Cabinet Office minister Michael Gove has set out new measures designed to improve ties between civil servants working across the UK’s different administrations, including expanding the Fast Stream and a new secondment programme.
Gove’s proposals came as the Cabinet Office published Lord Andrew Dunlop’s Review of UK Union Capability, which was delivered to ministers in November 2019 but only made public this week.
In a response letter on Wednesday, Gove said ministers had been keen to implement policies in line with Dunlop's recommendations from the “moment we received your report”.
Gove suggested that the government’s proposals to move 22,000 civil servants out of London by the end of the decade – first announced by chancellor Rishi Sunak 12 months ago – would contribute to Dunlop’s call for the UK civil service to have “a visible presence in Scotland, Wales and Northern Ireland”.

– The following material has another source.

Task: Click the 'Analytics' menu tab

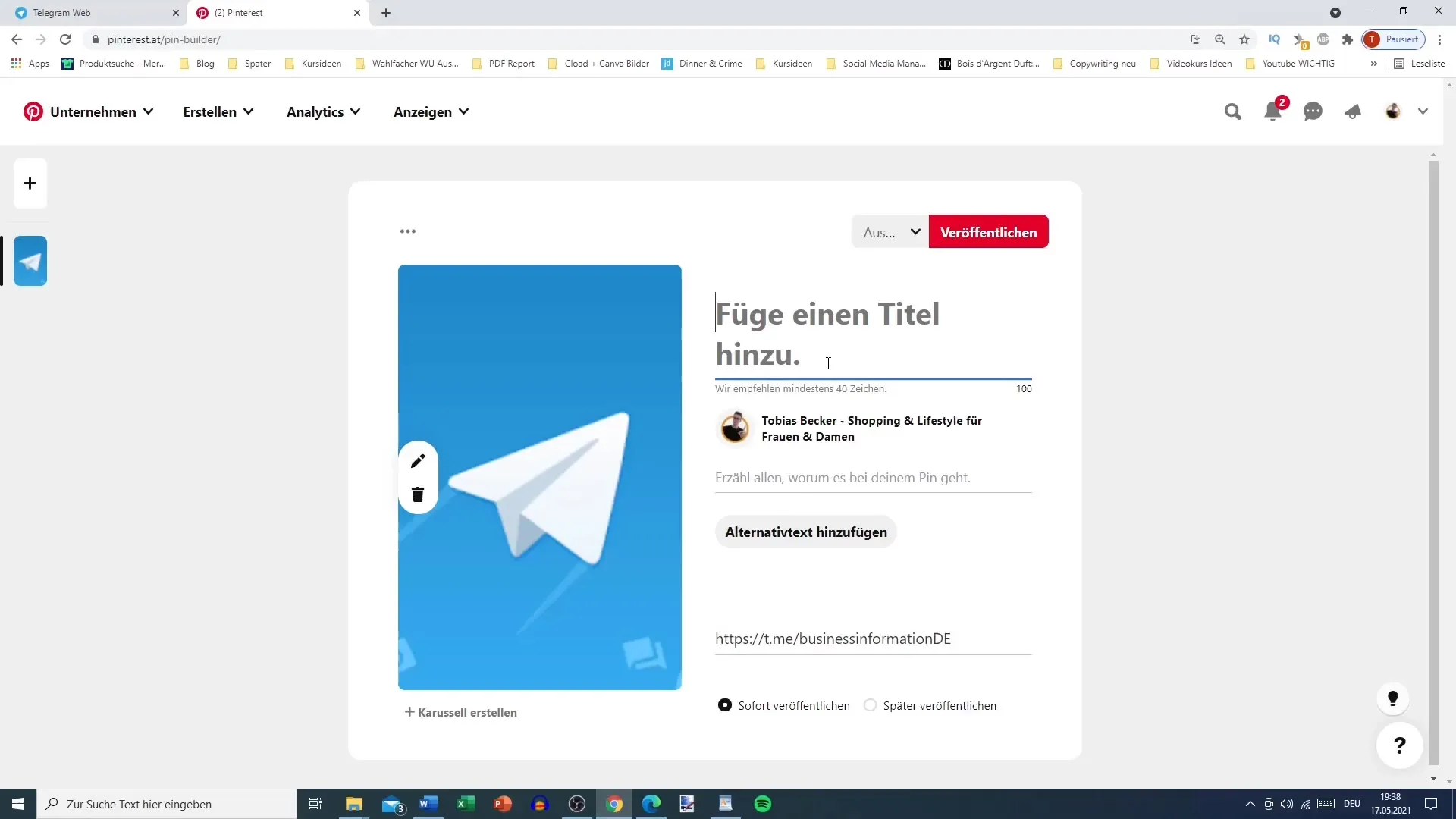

However the Cabinet Office minister said the government was also keen to drive greater networking and cooperation between civil servants in devolved administrations and to encourage more movement of officials between them to “create exemplary public services and infrastructure across the four nations”.
Gove said more Fast Stream places would be offered in the devolved administrations and territorial offices. “We will double the participants on our successful UK Government Interchange Programme, and agree reciprocal schemes with the devolved administrations, including the Northern Ireland Civil Service,” he said.
Gove added that a new “intergovernmental long-term loans scheme” would enable 60 people – including members of the Senior Civil Service – to spend up to two years in a different administration working on “priority areas”.
“Half will be civil servants from the Scottish and Welsh governments and Northern Ireland Executive, working for the UK government,” he said. “The remaining placements will be for UK government civil servants split between devolved administrations.”
Dunlop’s report included a range of recommendations, including the creation of a new secretary of state for intergovernmental and constitutional affairs. It also proposed communications improvements that would see UK government spending in Scotland, Northern Ireland and Wales “clearly marked with UK government branding” to boost public recognition.